Не успели помилованные защитники Бристоля отряхнуть придорожную грязь с колен, не успели победители отполировать запятнанные кровью мечи, а под сводами замка, служившего некогда королевской резиденцией, звучали медоточивые речи гвинеддского вельможи:
— Мой государь, славный и могущественный Гриффидд ап Кинан, шлет привет и поздравления своему доблестному собрату, принцу Гарри ап Эдинвейну с великой победой и возвращением на земли его благородных и доблестных предков.
— Я тоже приветствую принца Гвиннеда, — важно склонил голову Гарри. — Однако уверен, не только желание приветствовать меня заставило вас проделать столь долгий путь.
— Мой господин прослышал о величии замысла твоего. И хотя сам он не разделяет твоей веры, но полагает, что можно решить миром проживание твоих единоверцев в землях Гвиннеда, а христиан — в тех провинциях, что находятся под твоей рукой.
— Быть может, — согласился Гарри.
— Он также предлагает справедливый раздел земель Уэльса. Те земли, которые ныне взяты твоим мечом, останутся за тобой. Те же, что состоят во власти Гриффидда, сохранятся при нем. Все прочие валлийские территории мой повелитель готов разделить между тобой и им к взаимному удовлетворению по нерушимому договору на вечные времена. На том он целовал крест и клялся в братской дружбе во имя Отца, Сына и Святого духа.
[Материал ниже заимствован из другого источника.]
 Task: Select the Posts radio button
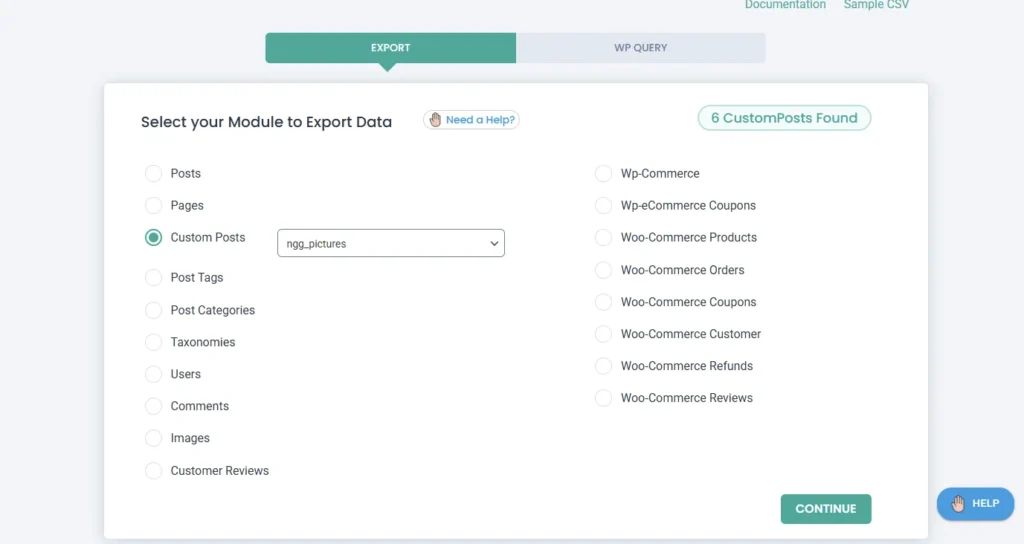click(x=153, y=174)
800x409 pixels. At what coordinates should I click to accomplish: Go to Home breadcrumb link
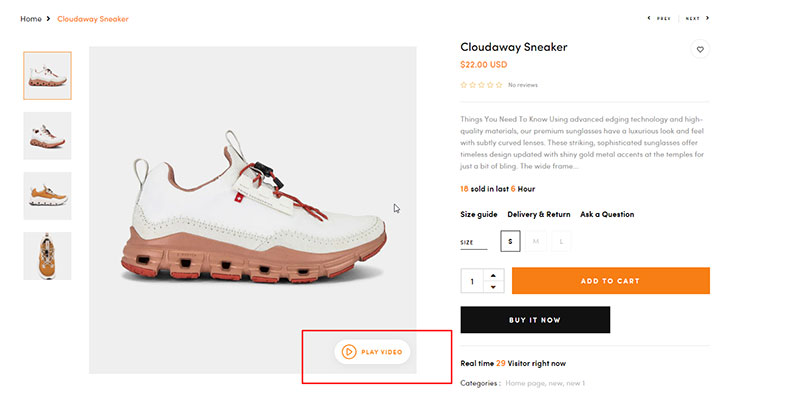click(31, 19)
— Гриффидд Мудрый недаром получил свое прозвание. Он правил Севером еще в те годы, когда отец мой был молод. И потому хорошо знает жизнь и умеет отличить козлищ от овец. Я верю, что в словах его нет лукавства. Но мне все же следует подумать, прежде чем дать ответ. Ступайте, вас напоят, накормят и разместят как почетных гостей. — Гарри сделал повелительный жест, отпуская высокое посольство. — Ты слышал? — забывая о достойном принца величии, крикнул Гарри, срываясь с импровизированного трона и бросаясь к аббату Кеннету. — Слышал? Они именуют меня принцем и готовы признать за мной весь Южный Уэльс, а вместе с ним еще и половину Западного!
— Прискорбно, но это правда, — опустил глаза его канцлер. — Что ж, ликуй. Время собирать камни пока не пришло.
— Заткнись и слушай! Мне нет дела до твоих камней! Сегодня же ты вступишь в переговоры. Ты будешь торговаться за каждую болотную кочку, за каждую метлу на лесной ферме. После разгрома под Бристолем враги попритихли и нескоро поднимут головы. Мне нужен месяц: армия должна отдохнуть, а жители — свыкнуться с мыслью, что мы пришли навсегда, и им ничего не угрожает. Но мне нужен месяц, — повторил он. — Я уеду, меня не будет. Не спрашивай куда — не твое дело. И никто не должен знать об этом. Для всех — я заперся во дворце и никого не принимаю. Я повелю, чтобы тебя слушали, как меня, а ты сам придумай, чем я занят. Ясно? Если попытаешься изменить мне — найду даже под землей и придумаю что-нибудь такое ужасное, что мученический венец покажется тебе пастушьей шляпой. Вдобавок я прихвачу с собой здешних монахов. Если замыслишь недоброе — они пойдут на корм рыбам. Ты хорошо меня понял?
— Я понял тебя, принц Гарри, — тяжело вздохнул канцлер. — Иди, я не предам и буду торговаться за каждый куст, за каждую ветку и листик на этом кусте. И да закончится, наконец, долготерпение Господне, да ниспошлет он гибель на пути твоем!
Рыцарь чести, выбранный прекрасными дамами суда Любви и Красоты, возложил белый плат Никотеи на голову Генриха Льва.
— Да будет признан сей рыцарь непобежденным, да будет прославлена доблесть герцога ди Сантодоро!